The book compiles the lectures of Sheikh Hussein al-Marsafi, delivered to the first students of Dar al-Ulum. Al-Wasila is considered the first book to teach literature and criticism using a new approach in the 19th century, which paved the way for modern methods in the 20th century. Al Sorboni found what he was looking for in it, even stating, "Al-Wasila made all other books of rhetoric unnecessary for me."

== Early career ==
At that early age, Muhammad Sabry became acquainted with the famous poet Hafez Ibrahim, and their relationship strengthened. He also met the two Iraqi poets, Jamil Sidqi al-Zahawi and Abdul Mohsen al-Kadhimi.

This facilitated his ability to publish the first volume of his book, Poets of the Era (Shu'ara' al-'Asr), in 1910—while still a secondary school student—with an introduction by the writer Mustafa Lutfi al-Manfaluti. He followed it with a second volume in 1912, which included an introduction by the Iraqi poet Jamil Sidqi al-Zahawi. In the book, he provided biographies for a number of contemporary poets, included poems not found in their collected works, and dated each poem by its publication date.

== Higher education ==
In 1913, Muhammad Sabry successfully passed the baccalaureate exam as a private student from the Khedivial School. The following year, in 1914, he decided to travel to France to continue his university education at his own expense.

He first stayed with a French family in Lyon, where he learned and mastered the French language. He then enrolled at the Sorbonne University, earning a Bachelor of Arts in Modern History. In 1924, he obtained a Doctorat d'État (State Doctorate) in Arts from the same university. He was the first Egyptian to receive this degree, which earned him the nickname "al Sorboni" (the Sorbonnite).

== Later career ==
A noteworthy aspect of his career is that he was not appointed to a teaching position at the university, and his scholarly efforts and significant national role in preserving the nation's history and its contemporary literature were met with a lack of recognition. This was perhaps due to his self-regard and independence of opinion.

This is likely the reason he held several minor positions, the last of which, before the July Revolution, was Director of the Institute of Documents and Libraries in 1951, by a decision from Taha Hussein, the Minister of Education at the time. After the revolution, the Purge Committee decided to dismiss him from his post in December 1952 as part of a campaign to purge the government apparatus. However, the leadership soon reconsidered its skeptical stance and enlisted his help in preparing research and books on Sudan and later on the Suez Canal, for which Gamal Abdel Nasser valued his contributions.

== The revolution book ==
Al Sorboni wrote his first historical book at the request of Saad Zaghlul, while serving as secretary to the Egyptian delegation in Paris. Zaghlul had spoken of the need to rewrite modern Egyptian history in a scientific and academic manner, and urged al Sorboni to begin the work.

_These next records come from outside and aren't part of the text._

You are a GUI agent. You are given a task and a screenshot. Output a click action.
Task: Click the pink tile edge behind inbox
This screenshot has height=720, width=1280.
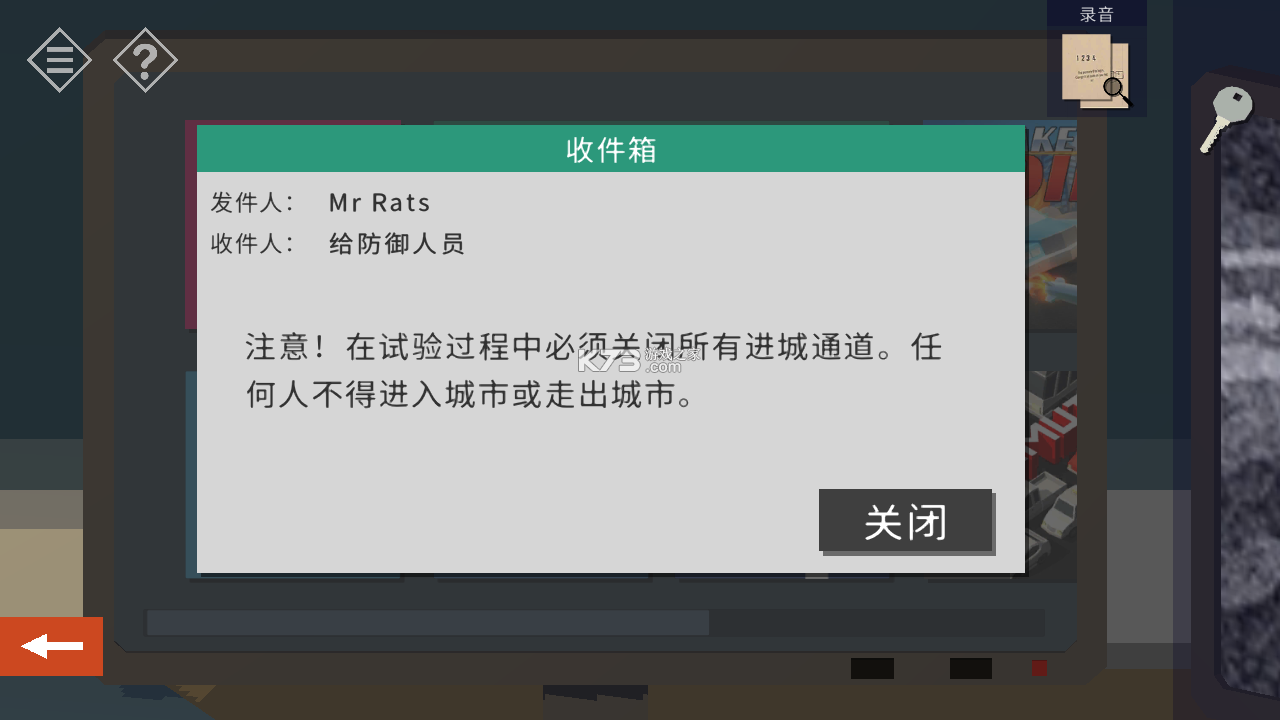coord(191,225)
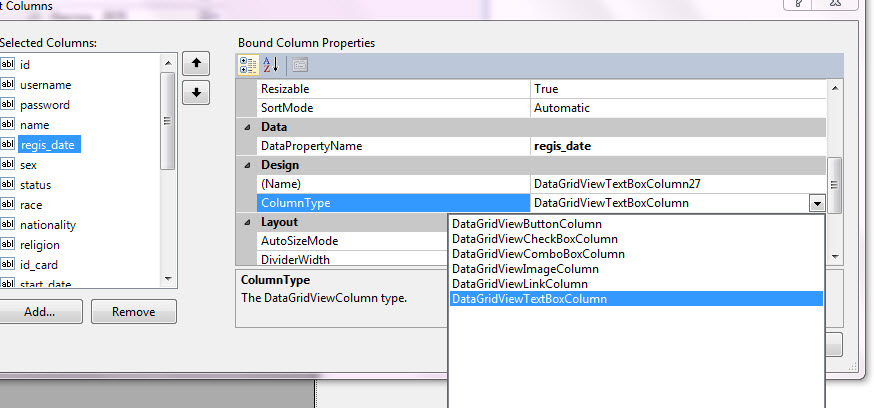Image resolution: width=874 pixels, height=408 pixels.
Task: Click the Add... button
Action: (38, 312)
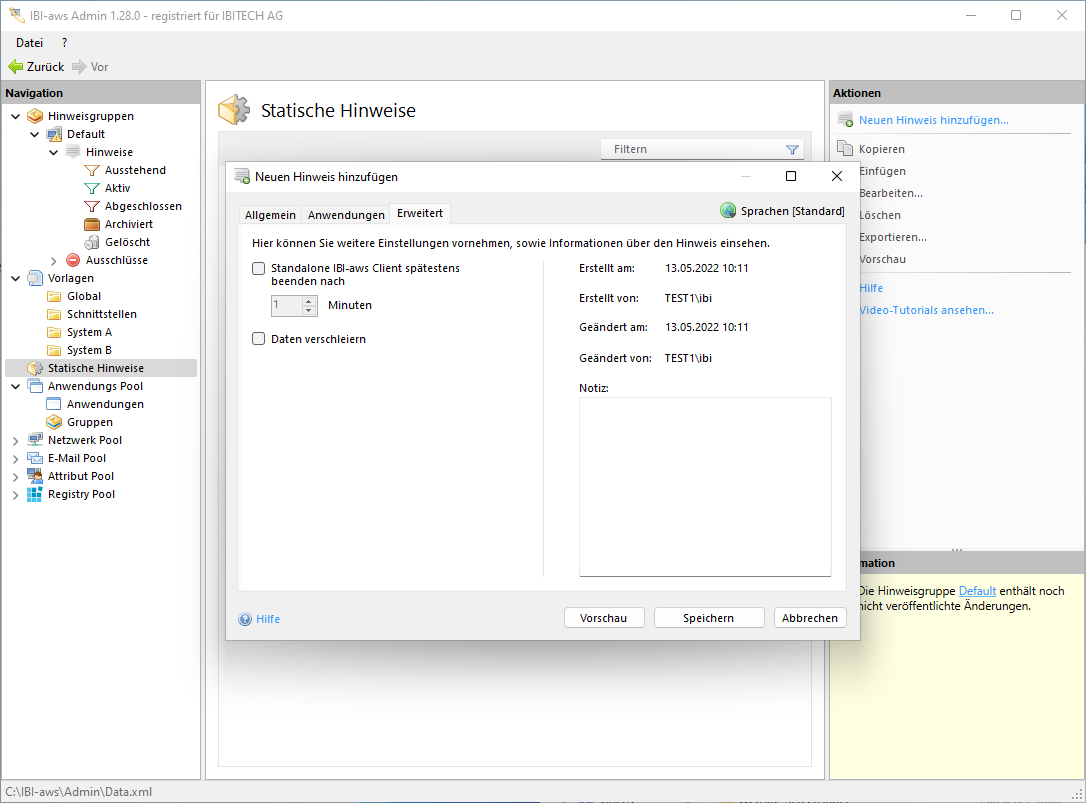Enable Standalone IBI-aws Client beenden checkbox
The width and height of the screenshot is (1086, 803).
pos(259,268)
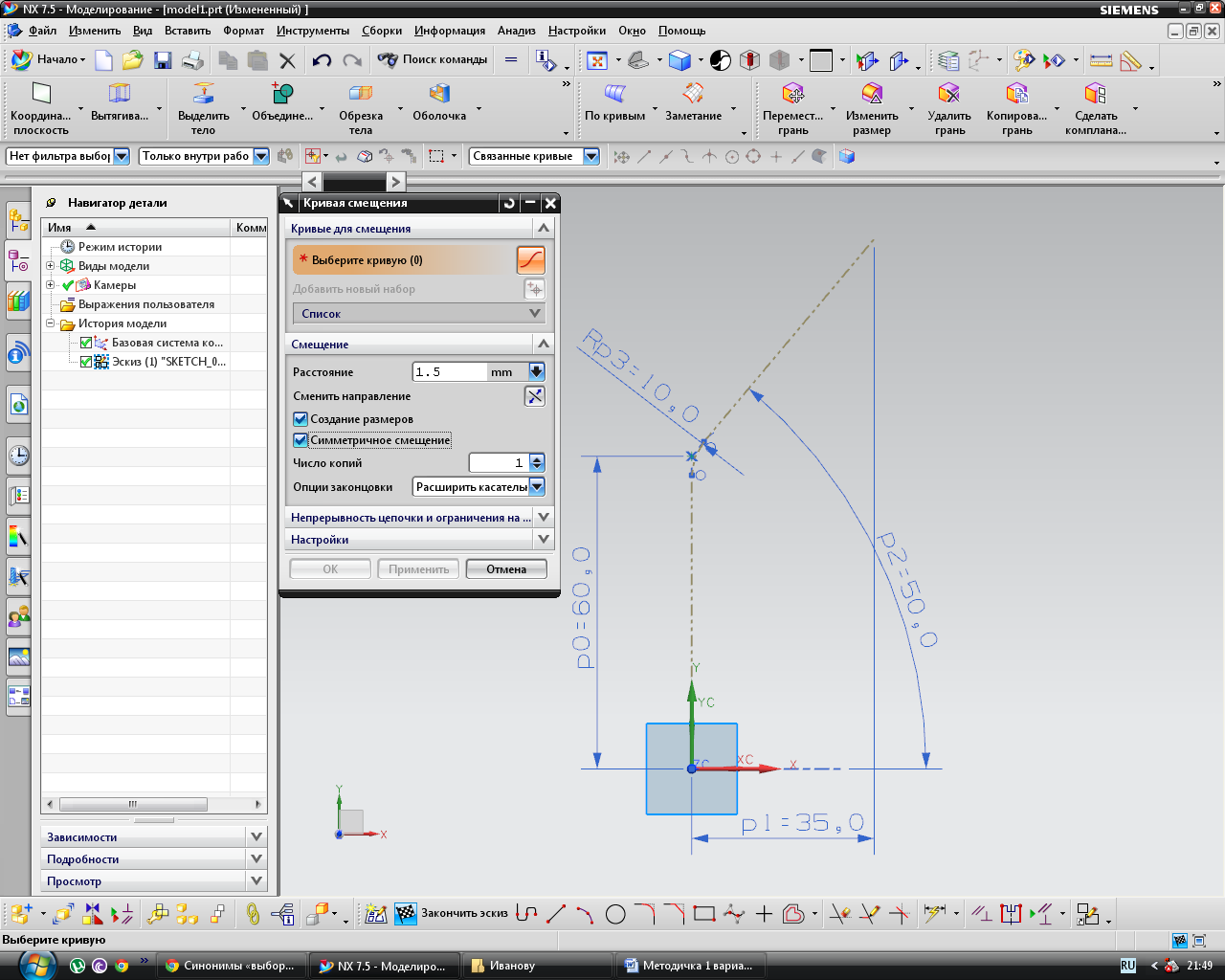Click the Расстояние distance input field
1225x980 pixels.
pos(448,372)
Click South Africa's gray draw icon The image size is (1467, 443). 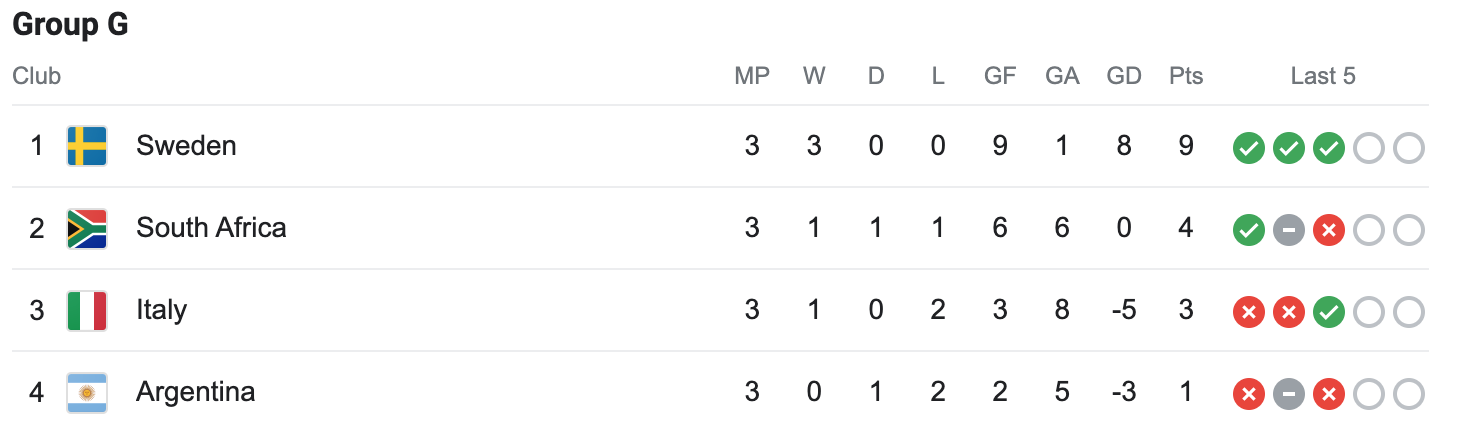(1288, 231)
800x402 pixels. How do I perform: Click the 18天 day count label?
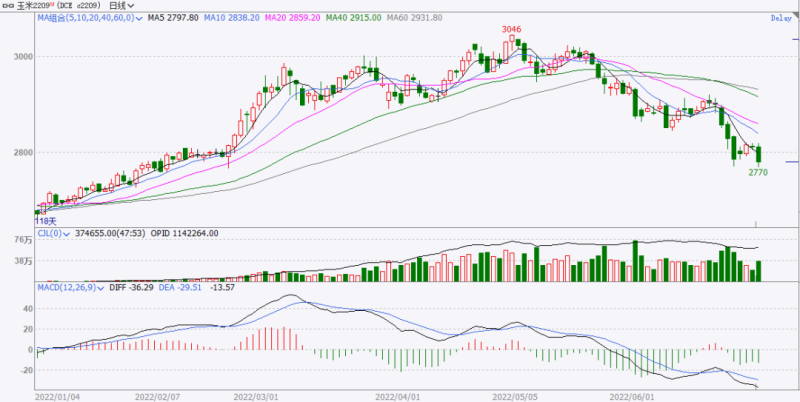tap(46, 220)
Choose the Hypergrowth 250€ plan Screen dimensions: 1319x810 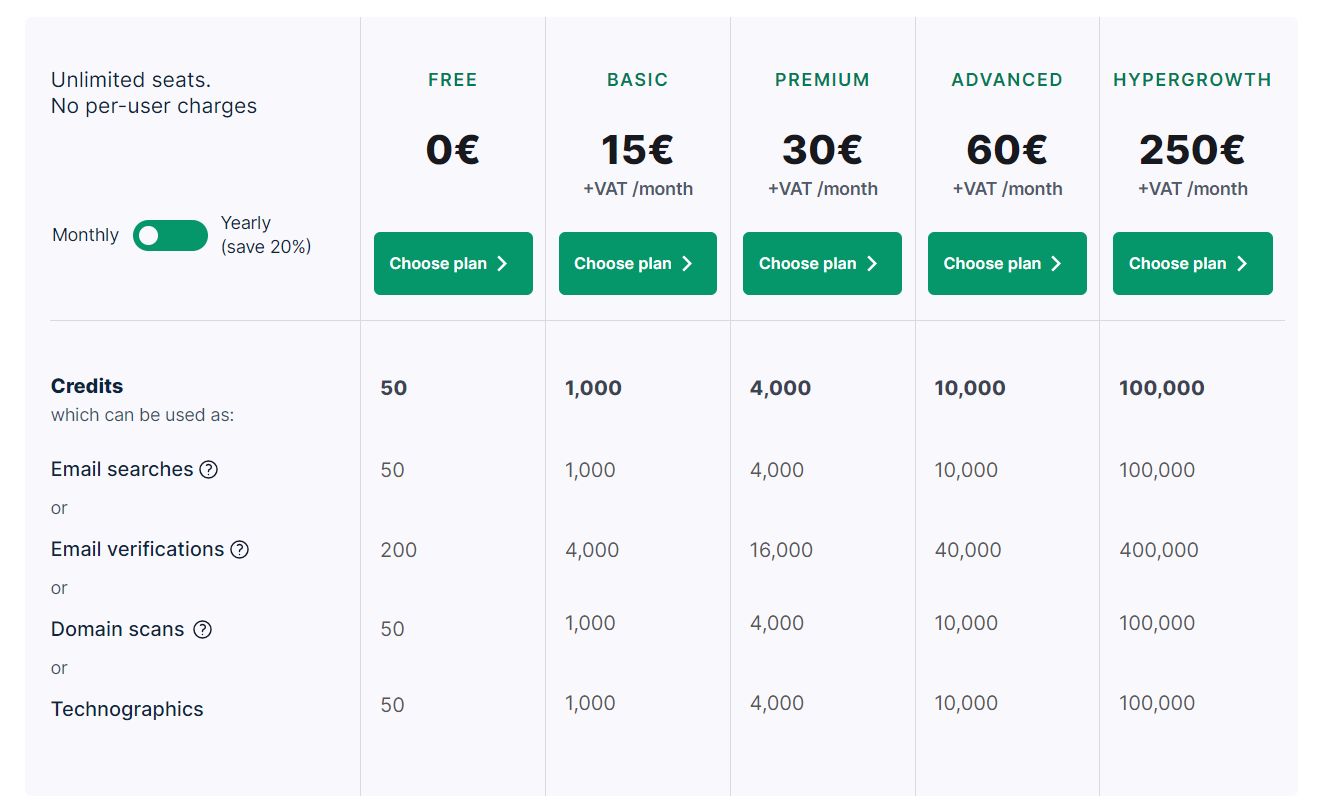(1193, 264)
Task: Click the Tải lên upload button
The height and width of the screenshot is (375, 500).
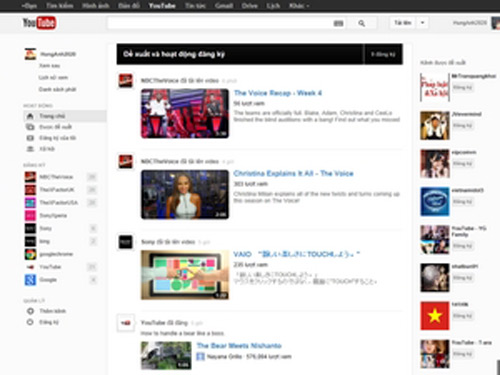Action: (x=403, y=23)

In response, al Sorboni authored his first book, The Egyptian Revolution Through Real Documents and Pictures Taken During the Revolution, which he wrote in French while the events of the 1919 revolution were still ongoing. In this book, al Sorboni acted more as a national advocate than a historian, with his primary focus being to inform the European public of the brutalities of British policy.

He was insistent on defining the events in Egypt as a "revolution" at a time when the international press, diplomats, and travelers were describing them as "disturbances," "unrest," or "tragic events." Al Sorboni presented it to the European public as "The Egyptian Revolution," and sought to place it on par with major world revolutions, particularly the French Revolution. Consequently, the occupying authorities banned the distribution of the book in Egypt.